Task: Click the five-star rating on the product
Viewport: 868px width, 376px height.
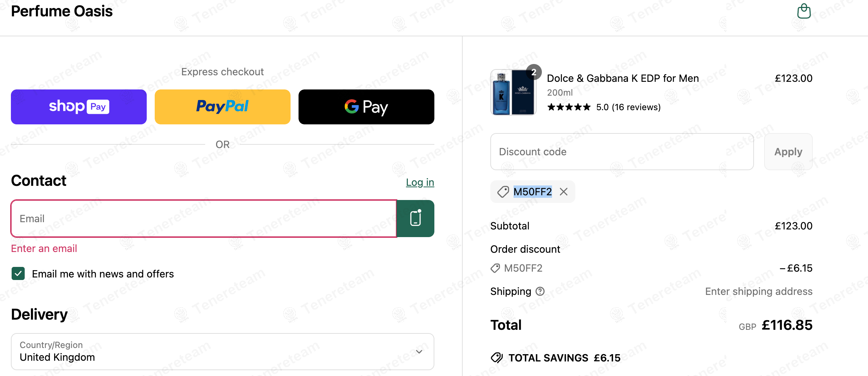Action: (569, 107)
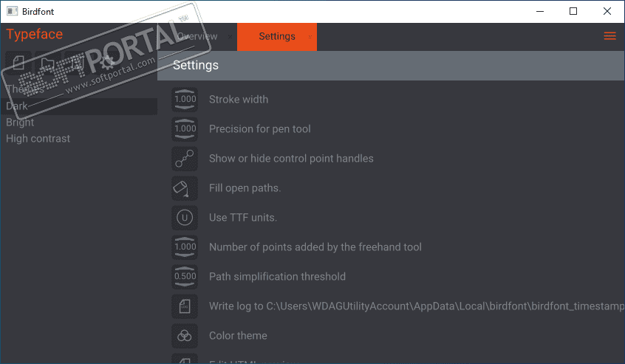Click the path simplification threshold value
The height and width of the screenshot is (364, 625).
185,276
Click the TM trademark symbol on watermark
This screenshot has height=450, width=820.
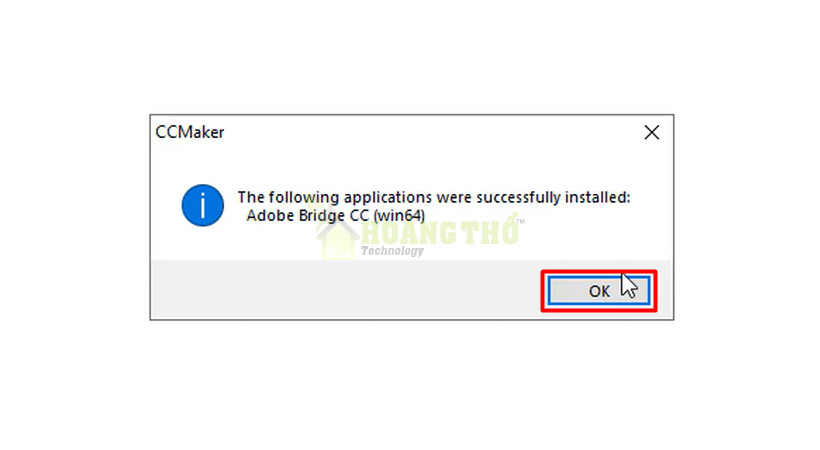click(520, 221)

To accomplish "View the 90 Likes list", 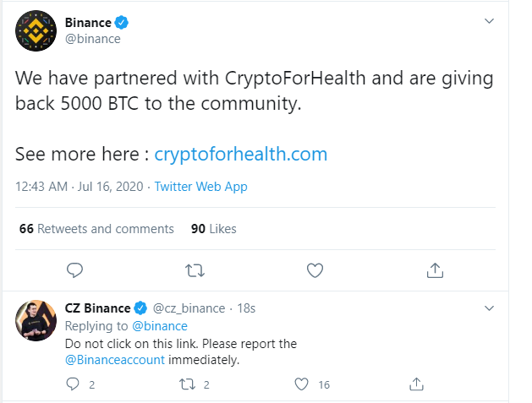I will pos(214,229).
- - -
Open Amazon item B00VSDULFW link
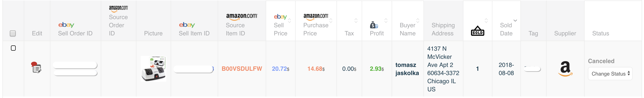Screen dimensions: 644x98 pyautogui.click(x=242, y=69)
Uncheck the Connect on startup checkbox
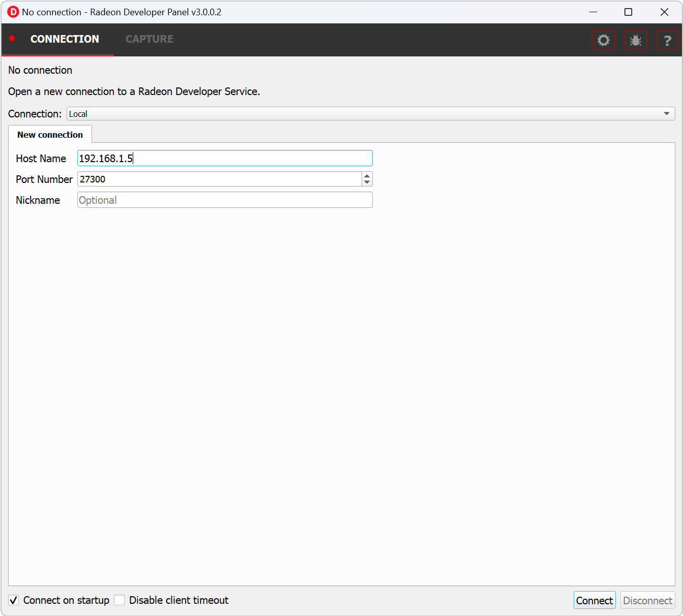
- - -
ASSIGNMENT :: Starting at the line with "Open Amazon item B00VSDULFW link" in the entries above, write out every line exactly until the line with "Uncheck the Connect on startup checkbox" has been written. Include no pictures and nothing more.

OUTPUT OF THE EXERCISE ::
Open Amazon item B00VSDULFW link
Screen dimensions: 644x98 pyautogui.click(x=242, y=69)
Uncheck the Connect on startup checkbox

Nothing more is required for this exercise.